▶ **Task requirements**:
Copy every one of the following items word for word, keeping all lines in their original order.
── Raw data ──
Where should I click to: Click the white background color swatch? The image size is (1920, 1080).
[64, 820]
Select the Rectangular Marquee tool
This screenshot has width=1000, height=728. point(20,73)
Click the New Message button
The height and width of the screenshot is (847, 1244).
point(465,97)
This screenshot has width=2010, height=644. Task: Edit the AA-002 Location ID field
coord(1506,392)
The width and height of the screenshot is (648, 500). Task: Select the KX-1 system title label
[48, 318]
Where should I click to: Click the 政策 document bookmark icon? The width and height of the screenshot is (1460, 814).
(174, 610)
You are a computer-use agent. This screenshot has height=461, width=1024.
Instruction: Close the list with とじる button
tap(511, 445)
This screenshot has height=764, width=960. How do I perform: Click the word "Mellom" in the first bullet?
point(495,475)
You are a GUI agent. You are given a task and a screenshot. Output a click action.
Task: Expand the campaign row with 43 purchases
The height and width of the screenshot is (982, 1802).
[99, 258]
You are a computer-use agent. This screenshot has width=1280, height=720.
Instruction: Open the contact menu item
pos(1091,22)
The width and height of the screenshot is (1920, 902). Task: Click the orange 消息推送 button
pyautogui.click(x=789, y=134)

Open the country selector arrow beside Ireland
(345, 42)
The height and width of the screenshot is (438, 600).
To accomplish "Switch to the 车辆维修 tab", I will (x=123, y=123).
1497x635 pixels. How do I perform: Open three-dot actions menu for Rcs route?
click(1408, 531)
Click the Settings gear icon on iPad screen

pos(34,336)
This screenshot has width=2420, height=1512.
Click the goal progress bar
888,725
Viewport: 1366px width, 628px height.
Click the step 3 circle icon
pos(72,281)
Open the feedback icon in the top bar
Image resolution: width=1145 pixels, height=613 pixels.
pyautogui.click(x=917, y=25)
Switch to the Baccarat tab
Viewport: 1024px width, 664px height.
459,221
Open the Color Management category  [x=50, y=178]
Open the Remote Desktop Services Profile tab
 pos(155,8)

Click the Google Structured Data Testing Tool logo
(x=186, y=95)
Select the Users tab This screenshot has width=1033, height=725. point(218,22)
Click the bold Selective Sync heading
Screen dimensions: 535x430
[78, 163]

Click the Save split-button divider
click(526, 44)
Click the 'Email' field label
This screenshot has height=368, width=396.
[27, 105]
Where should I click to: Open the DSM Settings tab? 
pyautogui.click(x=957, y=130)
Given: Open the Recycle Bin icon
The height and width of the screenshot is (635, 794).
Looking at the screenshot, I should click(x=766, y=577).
───
▶ **Answer to the task**:
Where should I click to: Click the white background color swatch? The image size is (1920, 1080).
[64, 820]
Select the Rectangular Marquee tool
This screenshot has width=1000, height=728. point(20,73)
Click the New Message button
The height and width of the screenshot is (847, 1244).
point(465,97)
This screenshot has width=2010, height=644. Task: Edit the AA-002 Location ID field
coord(1506,392)
The width and height of the screenshot is (648, 500). Task: Select the KX-1 system title label
[48, 318]
Where should I click to: Click the 政策 document bookmark icon? The width and height of the screenshot is (1460, 814).
(174, 610)
You are a computer-use agent. This screenshot has height=461, width=1024.
Instruction: Close the list with とじる button
tap(511, 445)
This screenshot has height=764, width=960. How do I perform: Click the word "Mellom" in the first bullet?
point(495,475)
You are a GUI agent. You are given a task and a screenshot. Output a click action.
Task: Expand the campaign row with 43 purchases
The height and width of the screenshot is (982, 1802).
[99, 258]
You are a computer-use agent. This screenshot has width=1280, height=720.
Instruction: Open the contact menu item
pos(1091,22)
The width and height of the screenshot is (1920, 902). Task: Click the orange 消息推送 button
pyautogui.click(x=789, y=134)

Open the country selector arrow beside Ireland
(345, 42)
The height and width of the screenshot is (438, 600).
To accomplish "Switch to the 车辆维修 tab", I will (x=123, y=123).
1497x635 pixels. How do I perform: Open three-dot actions menu for Rcs route?
click(1408, 531)
Click the Settings gear icon on iPad screen

pos(34,336)
This screenshot has width=2420, height=1512.
Click the goal progress bar
888,725
Viewport: 1366px width, 628px height.
Click the step 3 circle icon
pos(72,281)
Open the feedback icon in the top bar
Image resolution: width=1145 pixels, height=613 pixels.
pyautogui.click(x=917, y=25)
Switch to the Baccarat tab
Viewport: 1024px width, 664px height.
459,221
Open the Color Management category  [x=50, y=178]
Open the Remote Desktop Services Profile tab
 pos(155,8)

Click the Google Structured Data Testing Tool logo
(x=186, y=95)
Select the Users tab This screenshot has width=1033, height=725. point(218,22)
Click the bold Selective Sync heading
Screen dimensions: 535x430
[78, 163]

Click the Save split-button divider
click(526, 44)
Click the 'Email' field label
This screenshot has height=368, width=396.
[27, 105]
Where should I click to: Open the DSM Settings tab? 
pyautogui.click(x=957, y=130)
Given: Open the Recycle Bin icon
The height and width of the screenshot is (635, 794).
Looking at the screenshot, I should click(x=766, y=577).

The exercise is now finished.